Pierina Paganelli, le amiche di Manuela ricostruiscono la relazione con Dassilva: “Da 2 anni è una donna distrutta”

Il rapporto tra Manuela Bianchi e Louis Dassilva è stato al centro delle testimonianze che questa mattina sono state ascoltate nell'aula di Tribunale di Rimini nella quale si sta celebrando il processo per l'omicidio di Pierina Paganelli, la 78enne uccisa nel garage del suo condominio nell'ottobre del 2023. L'unico imputato per il delitto è il vicino di casa della vittima, Louis Dassilva, che secondo l'accusa avrebbe agito per proteggere il suo rapporto extraconiugale con la nuora dell'anziana, Manuela Bianchi.
Per questo ricostruire il rapporto tra Bianchi e Dassilva appare fondamentale per la definizione delle responsabilità giudiziarie. Questa mattina in Corte d'Assise sono state convocate due delle amiche più intime di Manuela. La donna aveva raccontato alle due la relazione con Dassilva, svelando loro anche i sentimenti che provava per il 34enne sposato con la sua vicina di casa, Valeria Bartolucci.
"Da due anni Manuela è una donna distrutta" ha sottolineato una delle amiche chiamate a testimoniare. I racconti della donna hanno lasciato qualche lacuna nella ricostruzione dei fatti, soprattutto quelli riguardanti i mesi prima dell'omicidio e successivi all'incidente che aveva costretto in ospedale il marito di Manuela Bianchi, Giuliano Saponi.
Da qualche tempo, infatti, l'ipotesi dell'accusa è che l'incidente accorso a Giuliano Saponi e il delitto di Paganelli siano collegati. Secondo chi indaga, chi ha colpito Saponi lo avrebbe fatto per evitare che quest'ultimo rimanesse nell'appartamento di via del Ciclamino situato a una porta di distanza da quello di Dassilva e vicino alla casa della 78enne.

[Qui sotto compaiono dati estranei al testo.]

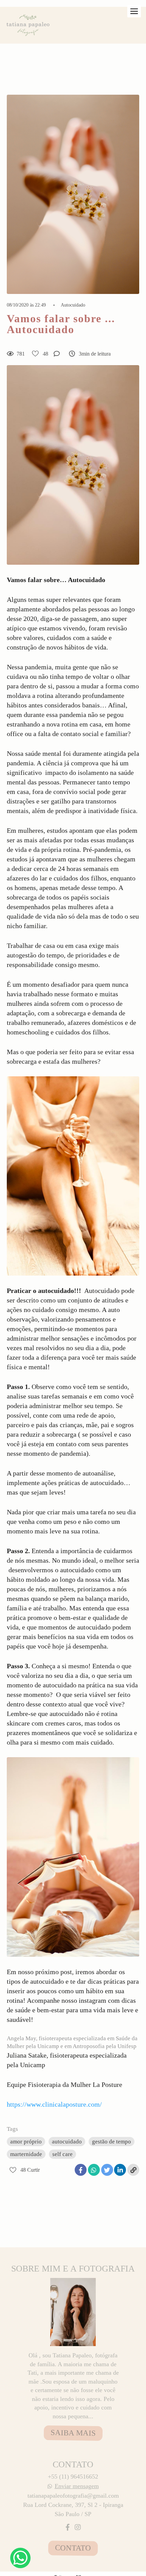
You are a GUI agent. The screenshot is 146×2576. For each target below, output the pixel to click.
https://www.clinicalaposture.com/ (54, 2104)
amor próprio (26, 2141)
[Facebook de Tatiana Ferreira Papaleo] (68, 2527)
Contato (73, 2548)
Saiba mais (72, 2433)
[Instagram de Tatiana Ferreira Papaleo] (77, 2527)
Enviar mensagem (77, 2486)
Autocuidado (73, 305)
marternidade (26, 2154)
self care (62, 2154)
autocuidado (67, 2141)
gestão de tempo (111, 2141)
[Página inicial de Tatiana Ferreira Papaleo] (28, 25)
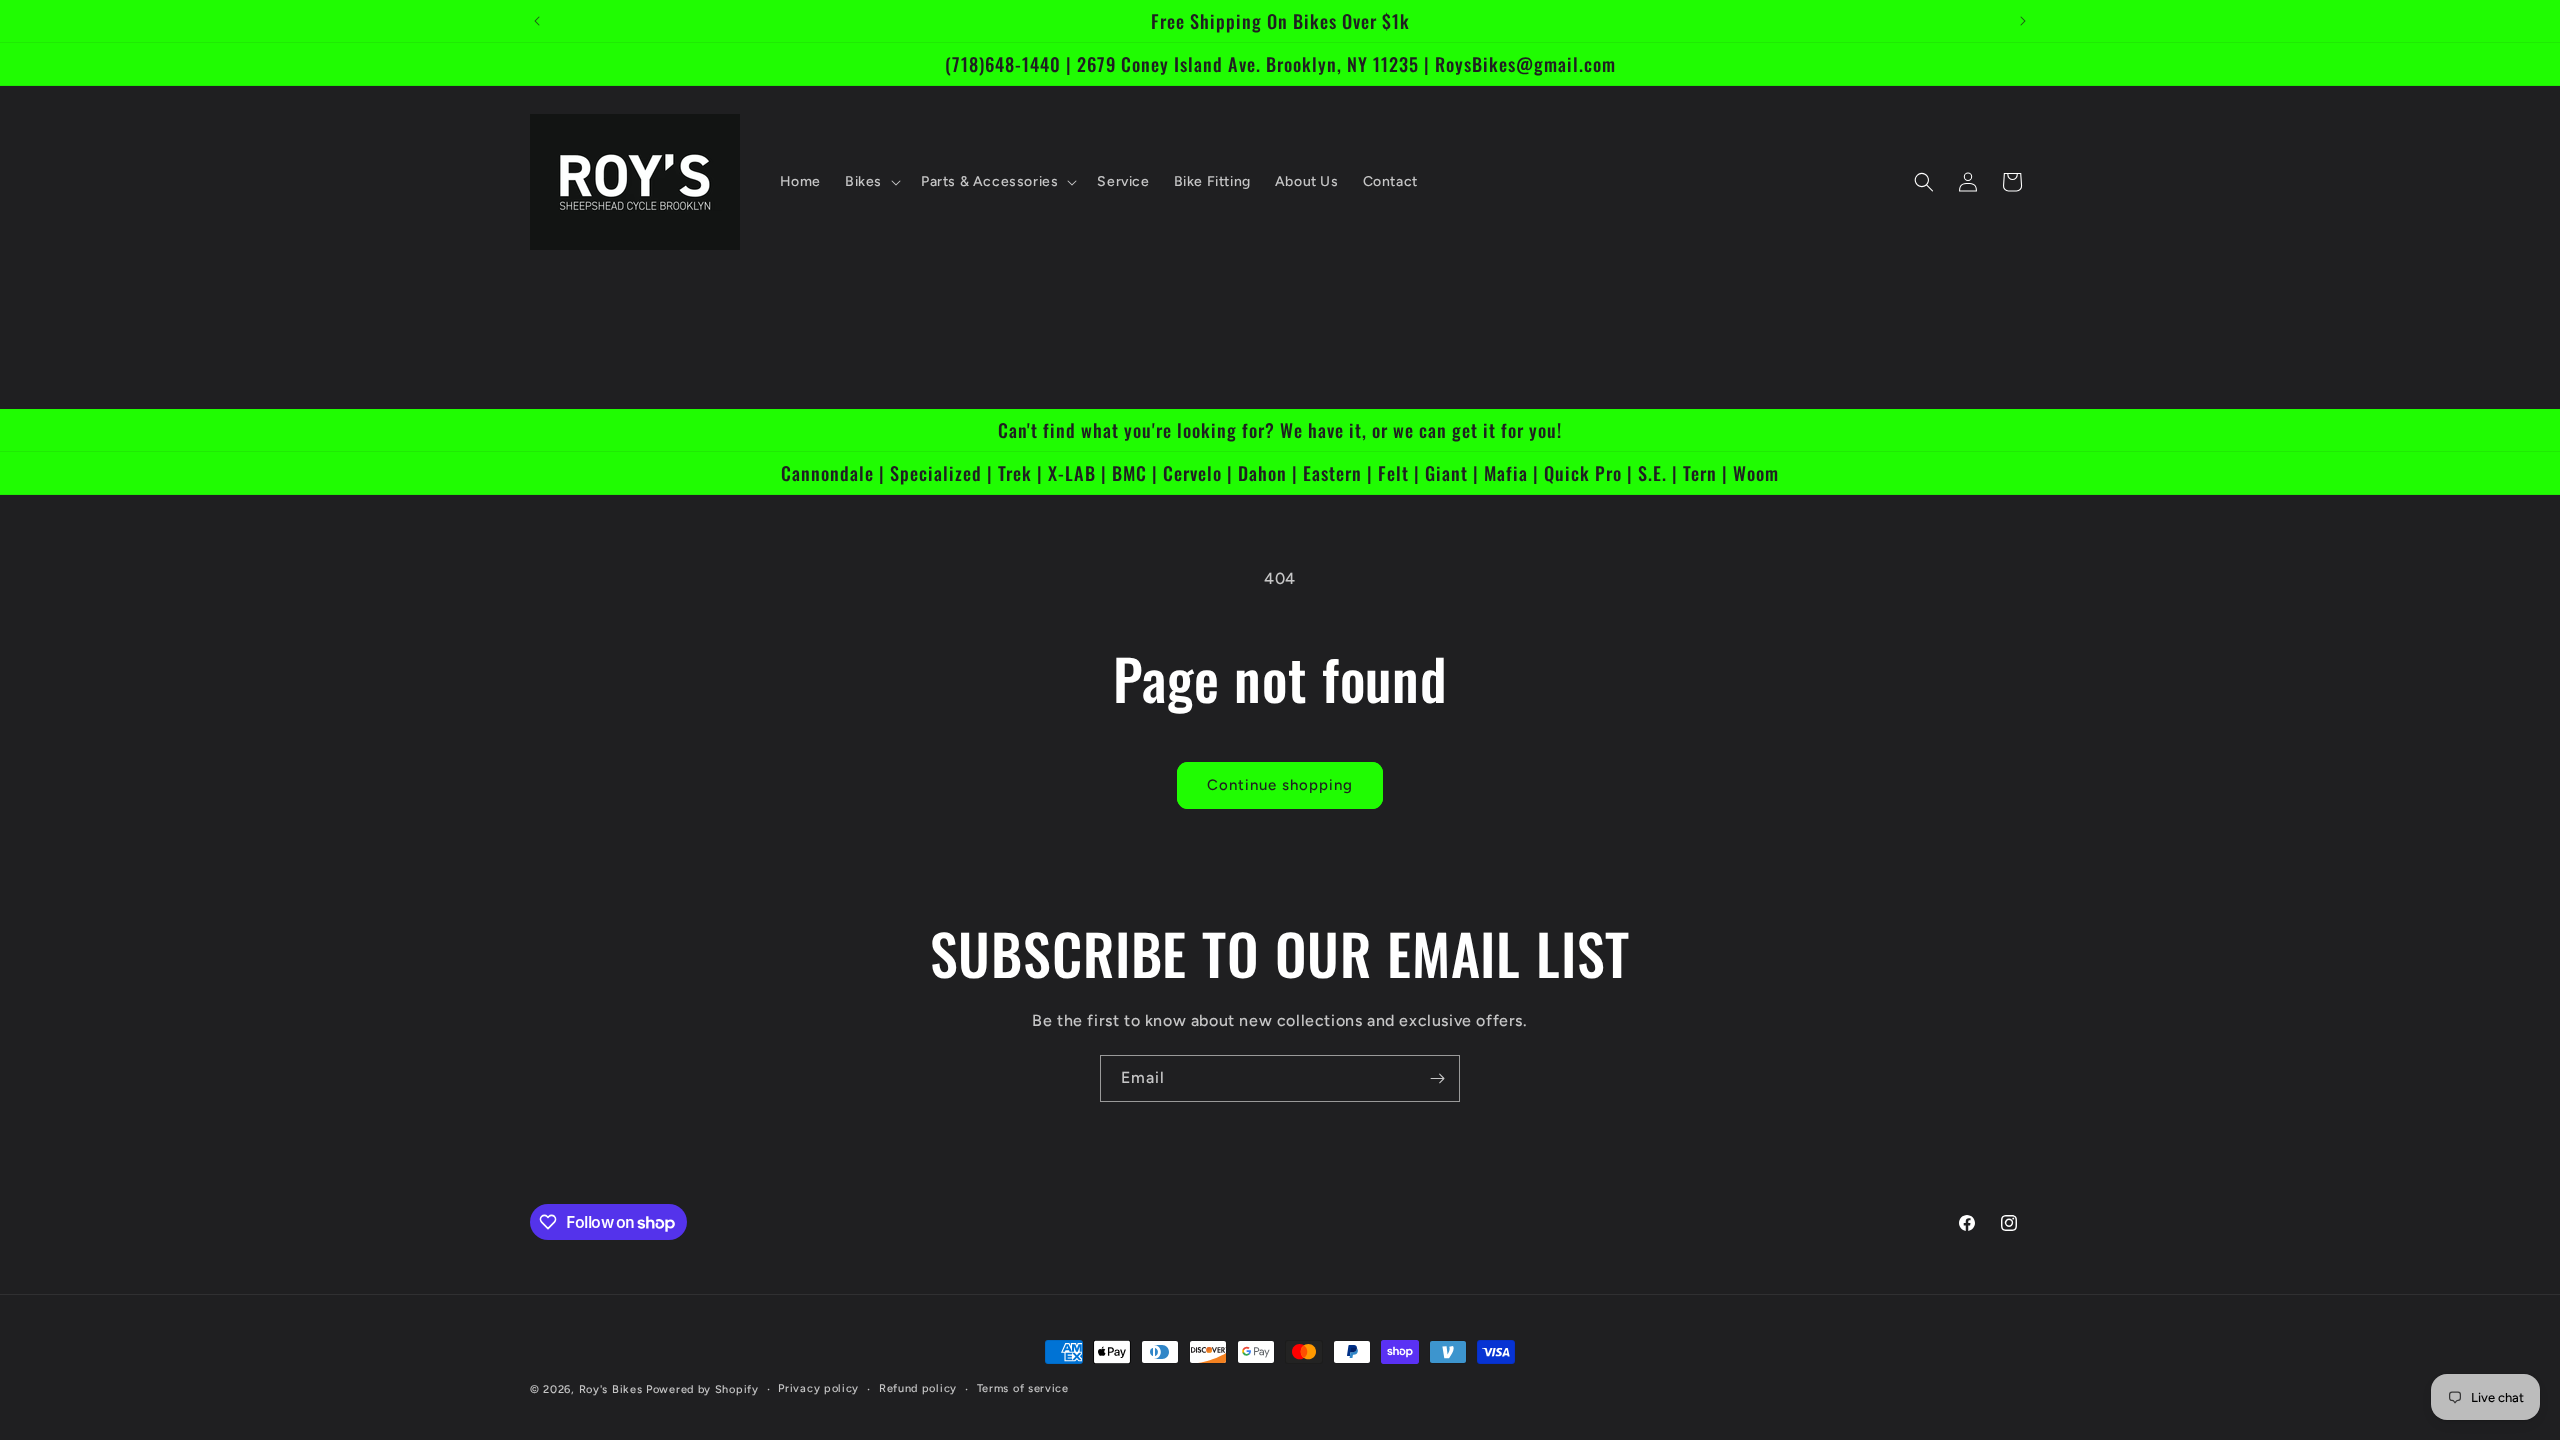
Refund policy (918, 1388)
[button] (871, 182)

Lo scopo era far sì che a rimanere nell'appartamento fosse Bianchi, che aveva deciso di concentrarsi sul rapporto con Dassilva. Saponi si è però fortunatamente ripreso, spingendo, sempre secondo l'accusa, il 34enne ad aggredire Pierina Paganelli.
Secondo quanto raccontato da una delle amiche di Bianchi, Manuela aveva iniziato a nutrire dei sospetti su Louis subito dopo l'incidente del marito Giuliano. La donna avrebbe fornito delle testimonianze non puntuali e spesso non cronologicamente esatte sui sentimenti che la nuora di Paganelli nutriva per il vicino di casa. Il pm Paci ha chiesto la trasmissione dei verbali di quanto detto alla Procura per valutare un'eventuale denuncia per falsa testimonianza.
Tra le suggestioni portate in aula dalle amiche di Bianchi, vi sono quella su un ipotetico rito vodoo fatti attraverso alcuni gioielli regalati da Louis a Manuela per farla innamorare e quella sui messaggi che i due amanti si scambiavano. Sempre secondo una delle amiche di Bianchi, Louis avrebbe definito la moglie, Valeria Bartolucci, "un finto problema", spiegando di poter pensare lui a depistarla.
Ricostruiti anche i rapporti tra la nuora e la famiglia di Pierina, incrinati dopo la separazione da Giuliano.